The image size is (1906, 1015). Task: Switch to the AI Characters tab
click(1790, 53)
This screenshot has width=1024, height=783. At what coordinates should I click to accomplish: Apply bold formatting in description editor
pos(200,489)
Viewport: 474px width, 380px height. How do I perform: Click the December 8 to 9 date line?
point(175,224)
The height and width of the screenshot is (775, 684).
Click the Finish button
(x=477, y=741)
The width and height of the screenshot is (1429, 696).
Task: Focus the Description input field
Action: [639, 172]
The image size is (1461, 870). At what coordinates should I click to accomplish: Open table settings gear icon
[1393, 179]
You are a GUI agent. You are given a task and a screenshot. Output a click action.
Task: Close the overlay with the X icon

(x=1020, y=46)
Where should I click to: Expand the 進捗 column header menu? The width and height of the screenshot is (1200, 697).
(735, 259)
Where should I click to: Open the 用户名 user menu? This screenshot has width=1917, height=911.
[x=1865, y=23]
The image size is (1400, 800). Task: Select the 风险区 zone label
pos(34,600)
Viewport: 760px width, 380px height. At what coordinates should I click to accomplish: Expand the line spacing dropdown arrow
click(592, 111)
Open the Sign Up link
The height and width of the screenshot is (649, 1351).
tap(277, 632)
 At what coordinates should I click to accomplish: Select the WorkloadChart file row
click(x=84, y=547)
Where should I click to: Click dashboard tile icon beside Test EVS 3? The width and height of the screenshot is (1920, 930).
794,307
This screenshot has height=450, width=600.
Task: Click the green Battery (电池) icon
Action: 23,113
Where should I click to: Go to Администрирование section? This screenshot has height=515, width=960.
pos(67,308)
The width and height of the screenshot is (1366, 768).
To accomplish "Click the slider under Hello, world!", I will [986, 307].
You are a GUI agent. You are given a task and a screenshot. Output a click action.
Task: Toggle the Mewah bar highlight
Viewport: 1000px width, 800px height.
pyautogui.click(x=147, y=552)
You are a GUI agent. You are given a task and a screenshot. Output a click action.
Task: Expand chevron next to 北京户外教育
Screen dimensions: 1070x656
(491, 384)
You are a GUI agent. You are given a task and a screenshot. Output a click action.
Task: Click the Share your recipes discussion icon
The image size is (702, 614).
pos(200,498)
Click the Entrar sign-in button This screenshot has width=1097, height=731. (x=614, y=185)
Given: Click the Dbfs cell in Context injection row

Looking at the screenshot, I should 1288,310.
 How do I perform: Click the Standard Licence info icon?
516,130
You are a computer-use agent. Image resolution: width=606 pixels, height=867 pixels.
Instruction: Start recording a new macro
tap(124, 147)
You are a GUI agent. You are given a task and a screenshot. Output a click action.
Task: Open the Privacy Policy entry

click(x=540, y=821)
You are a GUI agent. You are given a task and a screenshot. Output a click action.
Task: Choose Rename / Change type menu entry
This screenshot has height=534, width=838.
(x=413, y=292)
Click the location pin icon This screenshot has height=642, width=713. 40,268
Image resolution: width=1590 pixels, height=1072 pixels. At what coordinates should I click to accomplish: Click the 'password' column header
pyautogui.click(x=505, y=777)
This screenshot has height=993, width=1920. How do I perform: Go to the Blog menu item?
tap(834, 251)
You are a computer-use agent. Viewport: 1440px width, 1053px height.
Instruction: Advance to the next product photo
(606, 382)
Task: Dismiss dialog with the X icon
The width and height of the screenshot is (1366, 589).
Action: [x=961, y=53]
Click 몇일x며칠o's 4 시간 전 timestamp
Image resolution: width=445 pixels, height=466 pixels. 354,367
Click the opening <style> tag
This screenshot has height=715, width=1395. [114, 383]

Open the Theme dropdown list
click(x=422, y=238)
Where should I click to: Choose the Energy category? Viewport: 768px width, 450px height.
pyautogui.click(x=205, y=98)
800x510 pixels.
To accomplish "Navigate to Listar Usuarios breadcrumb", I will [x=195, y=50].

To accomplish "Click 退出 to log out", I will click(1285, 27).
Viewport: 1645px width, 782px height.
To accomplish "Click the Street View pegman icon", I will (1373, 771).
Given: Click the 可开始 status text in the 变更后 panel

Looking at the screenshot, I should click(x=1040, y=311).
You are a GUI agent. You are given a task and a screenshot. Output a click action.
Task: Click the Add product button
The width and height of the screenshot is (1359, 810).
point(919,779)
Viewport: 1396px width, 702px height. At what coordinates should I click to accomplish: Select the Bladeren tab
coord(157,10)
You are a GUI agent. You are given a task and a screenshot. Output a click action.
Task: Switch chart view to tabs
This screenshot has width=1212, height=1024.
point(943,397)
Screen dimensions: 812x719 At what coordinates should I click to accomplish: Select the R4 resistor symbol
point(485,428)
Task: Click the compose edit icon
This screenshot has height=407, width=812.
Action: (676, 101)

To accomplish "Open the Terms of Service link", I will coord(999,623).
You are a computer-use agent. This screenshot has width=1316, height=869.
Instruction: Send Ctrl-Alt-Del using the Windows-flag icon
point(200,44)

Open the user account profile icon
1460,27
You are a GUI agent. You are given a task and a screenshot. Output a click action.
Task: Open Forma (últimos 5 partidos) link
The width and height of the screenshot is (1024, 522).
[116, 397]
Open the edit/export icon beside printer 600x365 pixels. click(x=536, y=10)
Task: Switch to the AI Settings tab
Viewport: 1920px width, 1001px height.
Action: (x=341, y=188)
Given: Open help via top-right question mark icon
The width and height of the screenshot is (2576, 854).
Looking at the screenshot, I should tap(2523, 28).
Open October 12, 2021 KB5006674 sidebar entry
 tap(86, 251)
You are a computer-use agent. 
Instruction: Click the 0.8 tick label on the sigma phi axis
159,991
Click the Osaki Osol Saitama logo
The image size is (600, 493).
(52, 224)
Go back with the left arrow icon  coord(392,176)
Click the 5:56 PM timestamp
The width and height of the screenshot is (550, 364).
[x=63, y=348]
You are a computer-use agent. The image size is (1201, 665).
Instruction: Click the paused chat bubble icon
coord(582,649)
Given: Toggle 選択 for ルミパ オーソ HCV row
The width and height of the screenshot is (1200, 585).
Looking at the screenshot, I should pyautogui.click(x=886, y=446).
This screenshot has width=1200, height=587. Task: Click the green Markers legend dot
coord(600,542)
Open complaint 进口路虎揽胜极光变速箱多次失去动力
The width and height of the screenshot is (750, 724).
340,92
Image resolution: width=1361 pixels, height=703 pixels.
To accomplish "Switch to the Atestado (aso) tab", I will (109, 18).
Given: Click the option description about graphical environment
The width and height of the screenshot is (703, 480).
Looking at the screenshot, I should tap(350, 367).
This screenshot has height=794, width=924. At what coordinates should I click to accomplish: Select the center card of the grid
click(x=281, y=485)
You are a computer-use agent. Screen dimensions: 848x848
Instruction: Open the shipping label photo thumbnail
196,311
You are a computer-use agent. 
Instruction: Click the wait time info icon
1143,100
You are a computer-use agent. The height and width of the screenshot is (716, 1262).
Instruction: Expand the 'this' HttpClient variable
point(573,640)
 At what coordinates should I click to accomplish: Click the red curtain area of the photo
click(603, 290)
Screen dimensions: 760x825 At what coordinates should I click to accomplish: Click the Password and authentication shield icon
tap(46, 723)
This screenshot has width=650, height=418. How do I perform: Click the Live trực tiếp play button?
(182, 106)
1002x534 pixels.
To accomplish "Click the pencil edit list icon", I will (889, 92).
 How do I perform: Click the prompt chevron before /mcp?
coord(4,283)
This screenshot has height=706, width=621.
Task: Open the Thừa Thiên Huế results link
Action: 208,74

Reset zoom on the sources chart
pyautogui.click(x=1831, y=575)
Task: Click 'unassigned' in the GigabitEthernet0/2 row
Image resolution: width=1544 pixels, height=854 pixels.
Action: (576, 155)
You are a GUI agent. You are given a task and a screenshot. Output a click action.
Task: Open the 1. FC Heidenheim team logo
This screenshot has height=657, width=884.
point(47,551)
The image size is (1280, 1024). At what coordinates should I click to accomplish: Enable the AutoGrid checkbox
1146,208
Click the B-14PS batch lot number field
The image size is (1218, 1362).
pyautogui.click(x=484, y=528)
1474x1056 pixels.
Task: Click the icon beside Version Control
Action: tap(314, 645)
◆ ◆ ◆
→ GOAL OF THE EXERCISE:
Reproduce each line of the records in which "Toggle" appears.

→ RESULT BELOW:
Task: Toggle the Mewah bar highlight
Given: Toggle 選択 for ルミパ オーソ HCV row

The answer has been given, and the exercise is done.